▶ [Stated goal] Reproduce the material from the line containing "The width and" through the line containing "Action: coord(82,234)", inclusive, swapping "screenshot" for "screen capture" and changing nothing else. Leave the pictures out of your answer.

▶ [Records provided]
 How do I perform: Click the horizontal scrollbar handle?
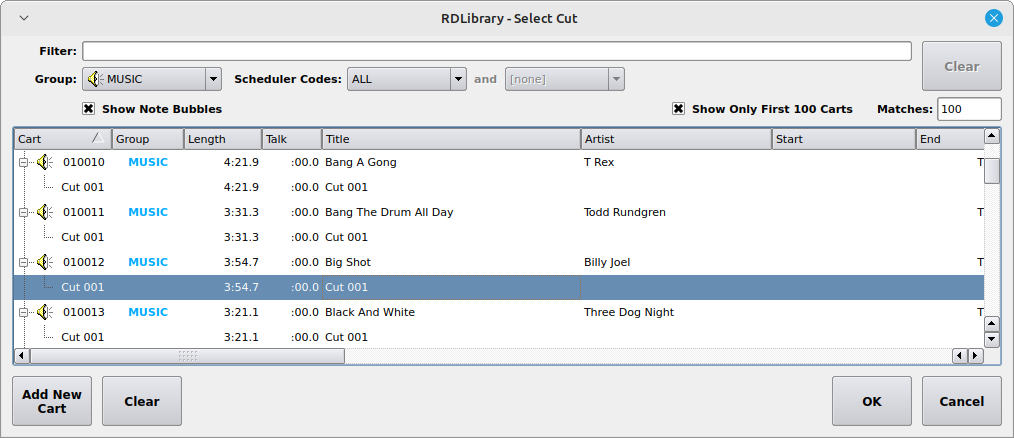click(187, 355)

* * *

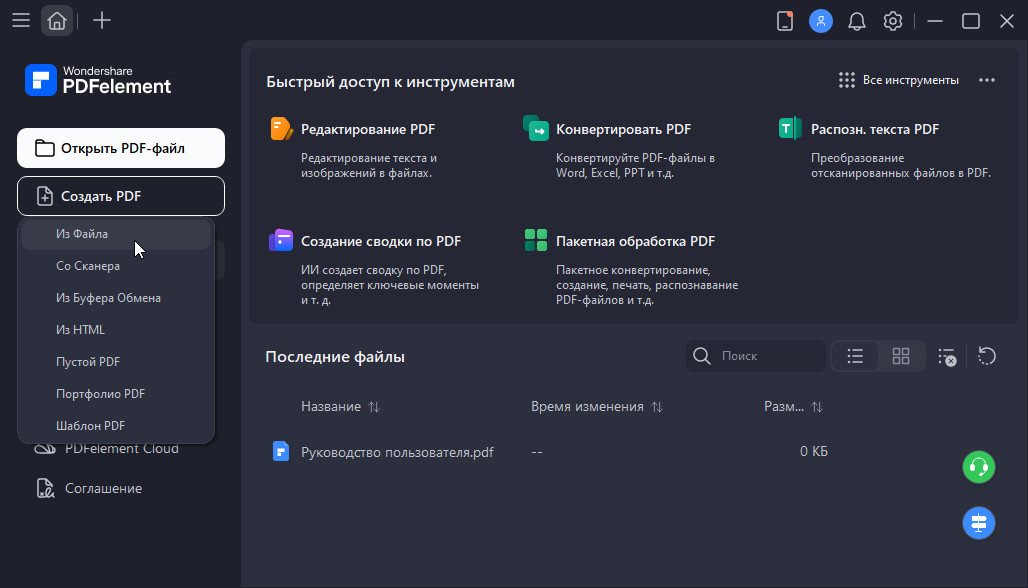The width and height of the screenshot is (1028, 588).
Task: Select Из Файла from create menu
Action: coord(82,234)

---

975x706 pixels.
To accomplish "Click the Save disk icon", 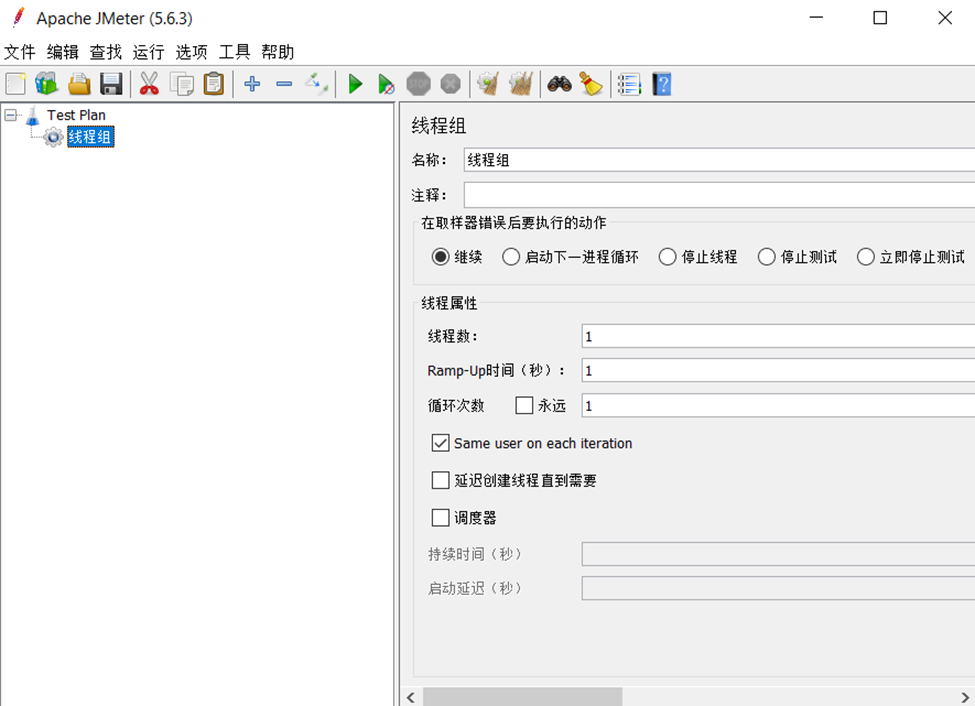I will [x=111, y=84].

▶ [Worked answer]
The width and height of the screen capture is (1028, 588).
Task: Select Из Файла from create menu
Action: coord(82,234)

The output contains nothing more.